Días de biblioteca I

Lunes 6 de octubre de 2014


En la Biblioteca Central de la UNAM, a las 5:50 de la tarde, veo frente a mí, al pie de los hermosos ventanales que en su parte superior tienen láminas cuadradas de ónix ambarino, a dos jóvenes de mi edad. Ambos ven a través del vidrio que da a los jardines de Ciudad Universitaria. Sus miradas parecen melancólicas, pero si presto más atención a sus gestos, descubro que bromean entre ellos y lucen felices. Son totalmente diferentes. El de la derecha es de estatura muy baja, casi enano. El otro padece gigantismo: enorme, rostro de ogro tierno, cuerpo algo retorcido, lleva en su mano izquierda un bastón ridículamente pequeño, lo cual lo hace ver bondadoso y pobre. Sería mejor que portara un báculo nudoso y grande como él, un caduceo de viejo eremita; le daría un aspecto respetable e interesante que, además, se vería complementado si su amigo se vistiera de don Sebastián de Morra.


Al fondo, la parte superior de los ventanales con los cuadros de ónix

11 de septiembre de 2014

8:45 PM, Biblioteca Central. Desprecio a esa pandilla de estudiosos que, como yo, siempre están en esta biblioteca, todo el día.

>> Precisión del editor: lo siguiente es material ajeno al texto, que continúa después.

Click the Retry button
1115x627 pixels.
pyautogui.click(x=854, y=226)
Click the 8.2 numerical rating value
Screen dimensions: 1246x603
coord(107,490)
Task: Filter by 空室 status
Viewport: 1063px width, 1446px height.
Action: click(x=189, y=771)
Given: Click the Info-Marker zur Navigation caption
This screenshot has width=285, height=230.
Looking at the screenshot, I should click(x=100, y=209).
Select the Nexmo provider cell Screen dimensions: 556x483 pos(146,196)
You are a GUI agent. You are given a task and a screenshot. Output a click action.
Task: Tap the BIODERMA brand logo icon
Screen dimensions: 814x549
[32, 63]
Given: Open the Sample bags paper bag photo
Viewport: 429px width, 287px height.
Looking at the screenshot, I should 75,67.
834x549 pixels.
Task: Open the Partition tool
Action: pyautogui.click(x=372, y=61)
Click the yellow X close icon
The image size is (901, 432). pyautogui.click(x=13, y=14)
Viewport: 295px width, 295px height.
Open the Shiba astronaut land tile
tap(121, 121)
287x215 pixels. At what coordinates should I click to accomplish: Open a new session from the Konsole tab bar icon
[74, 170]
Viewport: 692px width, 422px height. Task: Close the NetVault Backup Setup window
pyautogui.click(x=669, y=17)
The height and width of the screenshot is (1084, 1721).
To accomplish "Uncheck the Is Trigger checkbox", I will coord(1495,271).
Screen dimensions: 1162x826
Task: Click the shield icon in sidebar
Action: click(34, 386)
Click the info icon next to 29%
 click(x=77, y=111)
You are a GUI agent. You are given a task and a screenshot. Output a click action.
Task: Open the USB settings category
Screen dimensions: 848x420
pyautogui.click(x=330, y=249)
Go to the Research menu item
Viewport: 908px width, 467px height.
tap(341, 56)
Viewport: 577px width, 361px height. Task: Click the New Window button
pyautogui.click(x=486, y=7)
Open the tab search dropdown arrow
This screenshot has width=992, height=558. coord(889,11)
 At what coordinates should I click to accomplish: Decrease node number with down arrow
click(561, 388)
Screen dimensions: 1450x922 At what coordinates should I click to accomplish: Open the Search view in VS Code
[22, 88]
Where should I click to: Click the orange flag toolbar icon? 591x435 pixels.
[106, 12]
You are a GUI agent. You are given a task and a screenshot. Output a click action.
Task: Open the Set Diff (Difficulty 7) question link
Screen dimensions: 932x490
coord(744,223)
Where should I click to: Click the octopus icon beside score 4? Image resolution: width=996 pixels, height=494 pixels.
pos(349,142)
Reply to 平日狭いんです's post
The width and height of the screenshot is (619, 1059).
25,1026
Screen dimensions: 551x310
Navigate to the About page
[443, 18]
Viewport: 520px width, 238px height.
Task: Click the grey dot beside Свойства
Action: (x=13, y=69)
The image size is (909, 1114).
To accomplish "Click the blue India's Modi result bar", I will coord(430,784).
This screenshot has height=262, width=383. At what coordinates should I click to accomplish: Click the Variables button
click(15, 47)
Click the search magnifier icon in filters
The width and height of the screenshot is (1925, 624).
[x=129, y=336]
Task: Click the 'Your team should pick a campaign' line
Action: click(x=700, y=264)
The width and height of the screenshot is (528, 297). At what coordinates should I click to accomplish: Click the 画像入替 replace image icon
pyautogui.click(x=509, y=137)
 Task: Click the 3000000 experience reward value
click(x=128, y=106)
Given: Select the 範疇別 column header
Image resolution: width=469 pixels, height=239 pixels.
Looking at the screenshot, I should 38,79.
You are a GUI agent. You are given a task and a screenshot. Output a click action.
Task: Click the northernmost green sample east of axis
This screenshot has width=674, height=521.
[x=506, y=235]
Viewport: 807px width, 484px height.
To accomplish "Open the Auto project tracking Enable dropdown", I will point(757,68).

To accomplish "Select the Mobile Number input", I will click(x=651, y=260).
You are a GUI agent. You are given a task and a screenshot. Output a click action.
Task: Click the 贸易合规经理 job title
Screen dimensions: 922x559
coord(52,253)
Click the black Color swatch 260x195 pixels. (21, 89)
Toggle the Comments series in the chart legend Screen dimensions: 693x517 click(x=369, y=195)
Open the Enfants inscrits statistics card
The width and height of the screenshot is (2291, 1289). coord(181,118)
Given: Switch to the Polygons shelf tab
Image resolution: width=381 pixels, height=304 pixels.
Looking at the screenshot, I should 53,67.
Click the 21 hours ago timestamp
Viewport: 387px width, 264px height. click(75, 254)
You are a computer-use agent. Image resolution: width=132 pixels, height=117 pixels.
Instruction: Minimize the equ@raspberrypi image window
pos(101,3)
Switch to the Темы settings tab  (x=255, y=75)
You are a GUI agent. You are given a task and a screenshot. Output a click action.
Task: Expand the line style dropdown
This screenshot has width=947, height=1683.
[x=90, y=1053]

La radical diferencia entre mi persona y ellos es que se comportan como si fueran los mejores amigos, se saludan y se despiden con una dulzura repugnante, con gestos de apoyo mutuo, de un respeto tan cariñoso y almibarado que me hace pensar que en realidad no pueden convivir más de un rato juntos y que, en el fondo, se odian y se envidian sus conocimientos. 

Yo estoy solo.

No saben que la mejor manera de estar en una biblioteca es la que mostraría un fugitivo que aquí se esconde porque a este lugar no llegan los policías. Sí, adoptar la actitud de un asesino serial que redacta sus confesiones y se prepara para la fuga definitiva o el suicidio en el único lugar de la ciudad donde hay el silencio necesario para esas tareas vitales.

***

Quienes entran en la Biblioteca primero se comparan con quienes no entran; luego le llega el turno a observar las diferencias que les apartan de los de dentro. No obstante, a muy pocos les preocupa concentrarse en estos mínimos procesos de diferenciación; la mayoría de los lectores se limitan a distinguir a los que se parecen a ellos de los que no, y es natural: al fin y al cabo, su única preocupación tiene que ver con el libro, con los libros, y no con los demás lectores; si no tienen un ansia excesiva por preguntar por el camino, quién sabe, puede que no traten de relacionarse con sus pares, y quizá no deberían hacerlo.
ENIS BATUR, Las bibliotecas de Dédalo 


jueves, 9 de octubre de 2014

En el café Louvre-Port Actif


Tenía una cita a las tres de la tarde en el centro de la ciudad con Erik Alonso, quien, según me dijo, se reúne todas las semanas en ese lugar con Edgar Yepez para platicar y acusar al mundo, como lo hacían Thomas Bernhard y Paul Wittgenstein en los cafetines de Viena. La perspectiva del encuentro tenía, para mí, cierto encanto, ya que las personas que vería escribieron dos libros portátiles y hermosos, adjetivos prohibidos en la crítica literaria pero que a mí me gusta usar como conjuro que ahuyenta la idea de convertirme en un ejemplar hacedor de reseñas y no en un escritor de ensayos del estilo, precisamente, de Erik y Edgar, con quienes esa tarde tomaría un café en una charla que desde un principio imaginé alegre, voluble y un poco chiflada, quizá presidida por el espíritu paseante de Montaigne.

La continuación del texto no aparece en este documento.